Qwen3-30B-A3B is a mixture-of-experts model from Alibaba that activates only 3 billion of its 30 billion parameters per inference, outperforming QwQ-32B while running at a fraction of the compute cost.

ReasoningTool Use
index.ts
import { streamText } from 'ai'
const result = streamText({
model: 'alibaba/qwen-3-30b',
prompt: 'Why is the sky blue?'
})

Frequently Asked Questions

  • How is it possible for a 3B-active-parameter model to outperform QwQ-32B?

    The mixture-of-experts architecture separates total parameter count from inference compute. At inference, routing selects the most relevant 3 billion parameters for each token. The model benefits from the broad capacity of its 30 billion total parameters while keeping serving costs proportional to the 3B active count. QwQ-32B activates all 32 billion parameters but has less total representational capacity.

  • What does "A3B" mean in the model name?

    "A3B" indicates that 3 billion parameters are activated during inference (A = activated, 3B = 3 billion). The "30B" is the total parameter count across all expert layers.

  • How does the 30B-A3B architecture affect serving cost?

    At inference, only 3 billion parameters activate per token, so per-token compute is comparable to a 3B dense model even though the full MoE has 30 billion parameters. This is the source of the cost advantage over dense 32B-class models at similar quality.

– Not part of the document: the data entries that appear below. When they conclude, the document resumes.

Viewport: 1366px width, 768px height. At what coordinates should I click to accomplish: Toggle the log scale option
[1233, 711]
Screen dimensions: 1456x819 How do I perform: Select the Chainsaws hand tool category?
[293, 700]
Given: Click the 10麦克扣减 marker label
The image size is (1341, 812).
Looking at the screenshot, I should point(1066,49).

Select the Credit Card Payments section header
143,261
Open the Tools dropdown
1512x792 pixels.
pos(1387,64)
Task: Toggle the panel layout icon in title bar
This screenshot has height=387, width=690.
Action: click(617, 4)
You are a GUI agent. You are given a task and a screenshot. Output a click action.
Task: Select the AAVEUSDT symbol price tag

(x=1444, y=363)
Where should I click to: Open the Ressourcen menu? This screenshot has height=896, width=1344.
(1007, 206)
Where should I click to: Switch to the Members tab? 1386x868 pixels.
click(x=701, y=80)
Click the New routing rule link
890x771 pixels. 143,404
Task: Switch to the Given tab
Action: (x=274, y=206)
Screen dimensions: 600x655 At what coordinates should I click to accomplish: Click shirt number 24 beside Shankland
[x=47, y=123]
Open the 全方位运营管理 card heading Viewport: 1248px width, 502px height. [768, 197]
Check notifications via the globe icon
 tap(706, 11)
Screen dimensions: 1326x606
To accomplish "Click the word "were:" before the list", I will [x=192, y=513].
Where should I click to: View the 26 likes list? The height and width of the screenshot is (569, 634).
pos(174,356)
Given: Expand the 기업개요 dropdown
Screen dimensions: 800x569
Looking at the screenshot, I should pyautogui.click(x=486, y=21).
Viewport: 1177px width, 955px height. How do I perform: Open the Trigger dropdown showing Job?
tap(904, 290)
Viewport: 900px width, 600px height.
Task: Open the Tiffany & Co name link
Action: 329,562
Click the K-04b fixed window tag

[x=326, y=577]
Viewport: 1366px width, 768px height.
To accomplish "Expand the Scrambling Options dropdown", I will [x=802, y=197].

  • How does the thinking budget control work in practice?

    You set a token budget for the thinking trace via the API. Higher budgets allow the model to explore more reasoning steps before producing its answer. Lower budgets constrain the reasoning phase, producing faster responses, useful when a question is straightforward and extended reasoning wouldn't add value.

  • Does Qwen3-30B-A3B support the same 119 languages as other Qwen3 models?

    Yes. The 119-language coverage applies across the Qwen3 family, including this model.

  • What agentic use cases is this model suited for?

    The model supports tool calling and MCP (Model Context Protocol). It fits automated workflows where the model needs to select and invoke tools across multiple steps, particularly in cost-sensitive deployments where running a larger model per agent step would be prohibitive.

  • How does AI Gateway route requests for this model?

    AI Gateway selects among deepinfra based on availability and performance. If a provider returns an error or is slow to respond, requests automatically retry with another provider in the pool, so your application doesn't need to implement retry logic independently.